## Exercise data:
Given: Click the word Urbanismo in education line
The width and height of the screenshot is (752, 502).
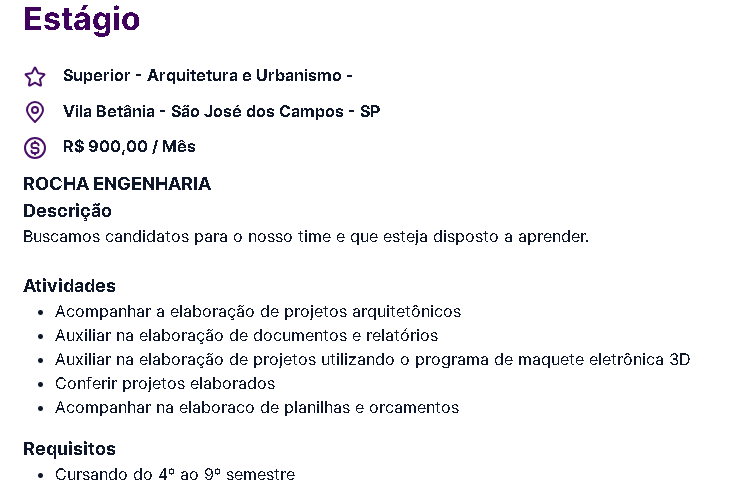Looking at the screenshot, I should coord(298,76).
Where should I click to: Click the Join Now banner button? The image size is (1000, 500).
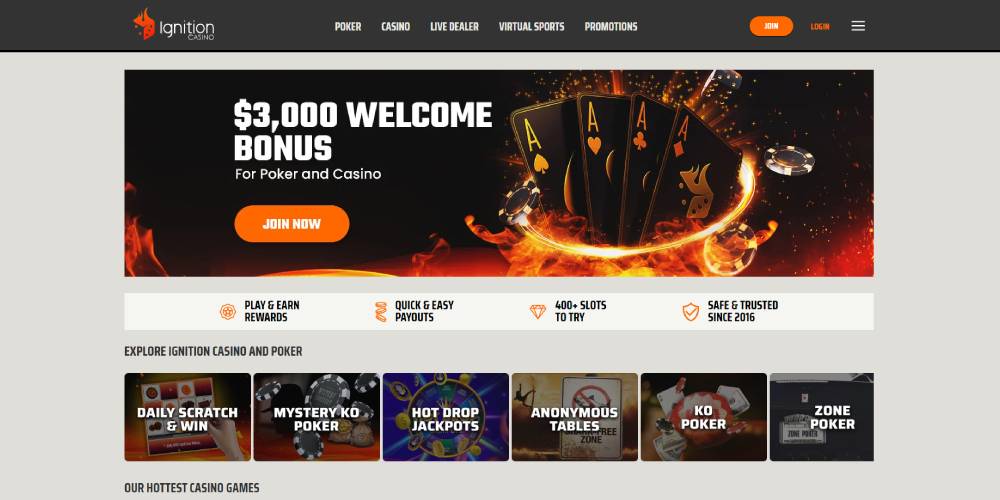(291, 224)
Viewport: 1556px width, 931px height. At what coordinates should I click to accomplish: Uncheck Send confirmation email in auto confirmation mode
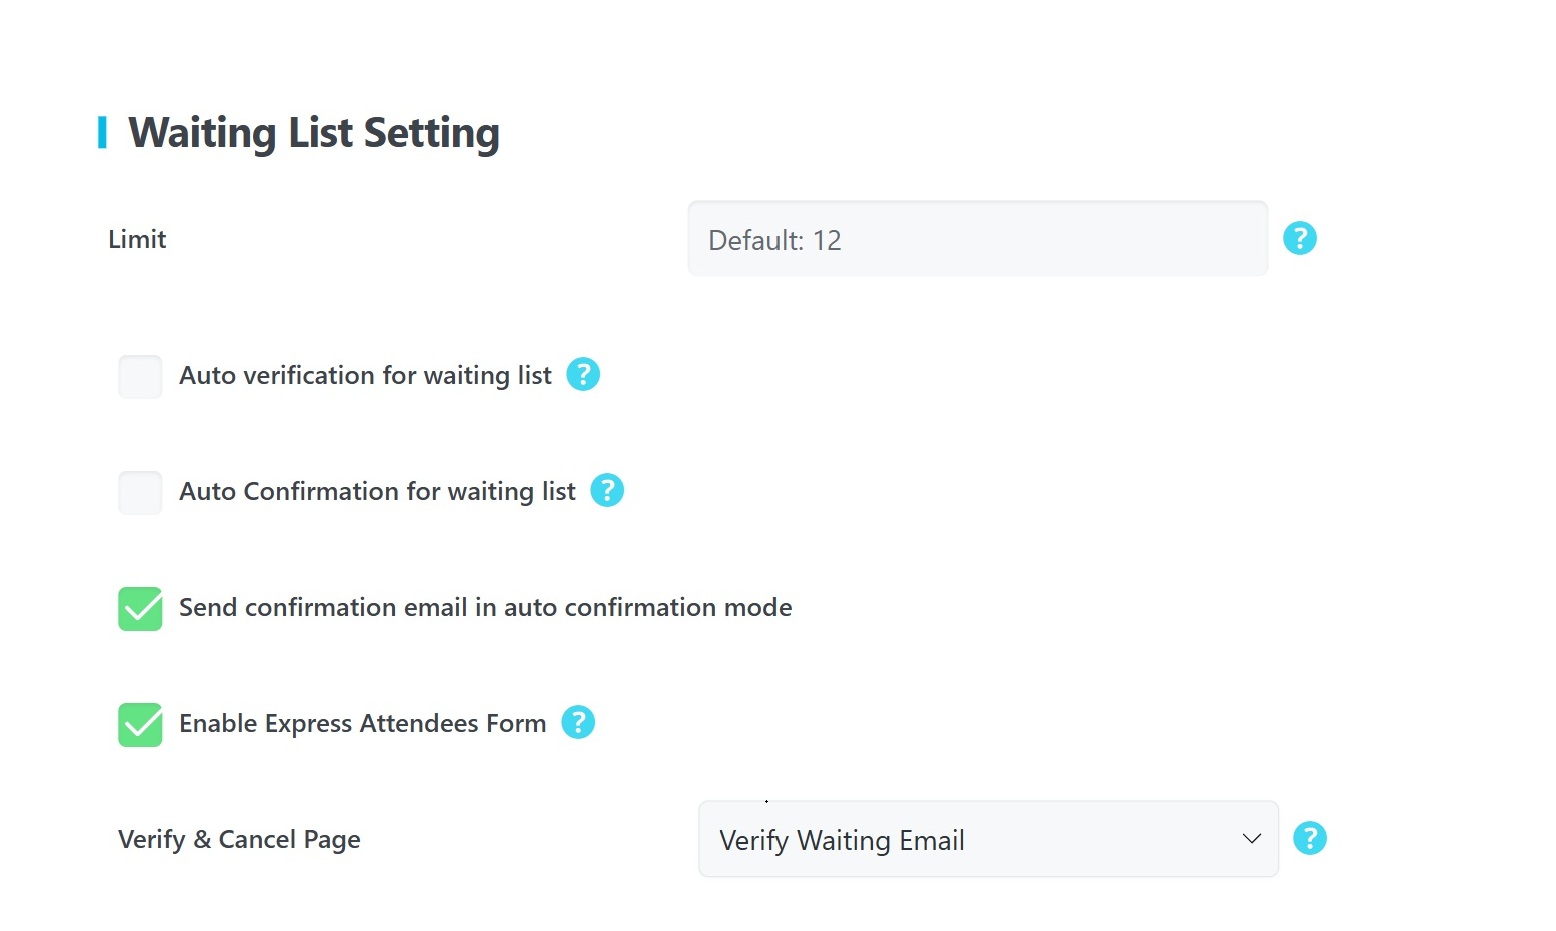coord(140,608)
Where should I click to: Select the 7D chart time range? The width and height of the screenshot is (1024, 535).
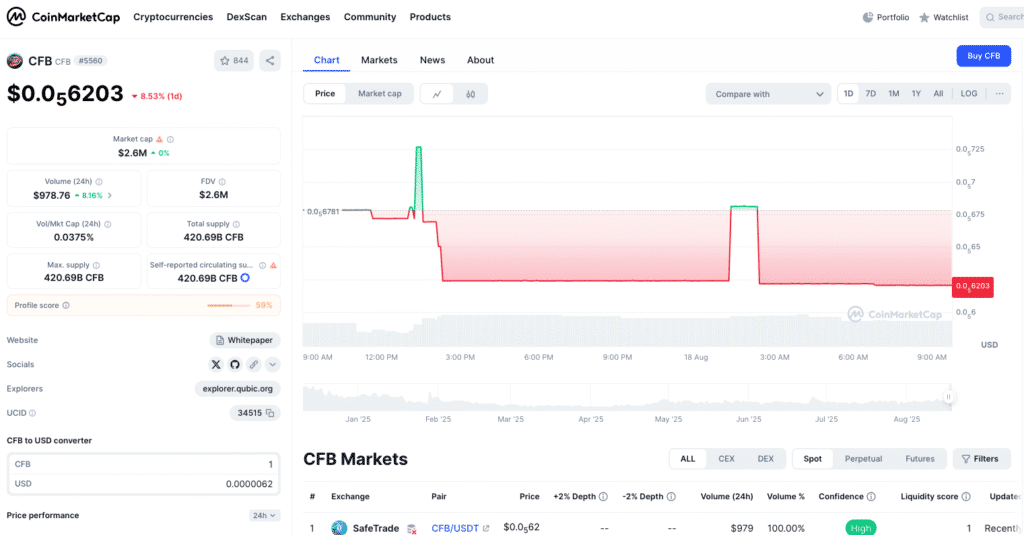point(871,94)
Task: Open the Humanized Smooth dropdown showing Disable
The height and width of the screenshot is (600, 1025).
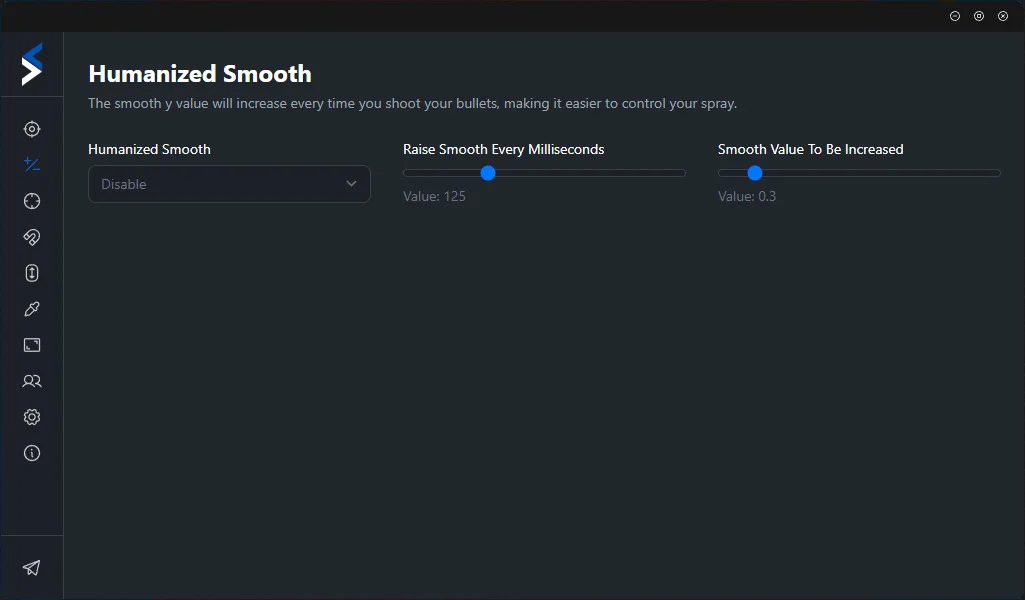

## Task prompt:
The copy must match the listing above exactly but contain no pictures.

## Result of this exercise:
Given: Click the word Urbanismo in education line
The width and height of the screenshot is (752, 502).
Looking at the screenshot, I should coord(298,76).
Where should I click to: Click the Join Now banner button? The image size is (1000, 500).
(291, 224)
Viewport: 1556px width, 931px height. At what coordinates should I click to accomplish: Uncheck Send confirmation email in auto confirmation mode
coord(140,608)
Where should I click to: Select the 7D chart time range? The width and height of the screenshot is (1024, 535).
point(871,94)
Task: Open the Humanized Smooth dropdown showing Disable
The height and width of the screenshot is (600, 1025).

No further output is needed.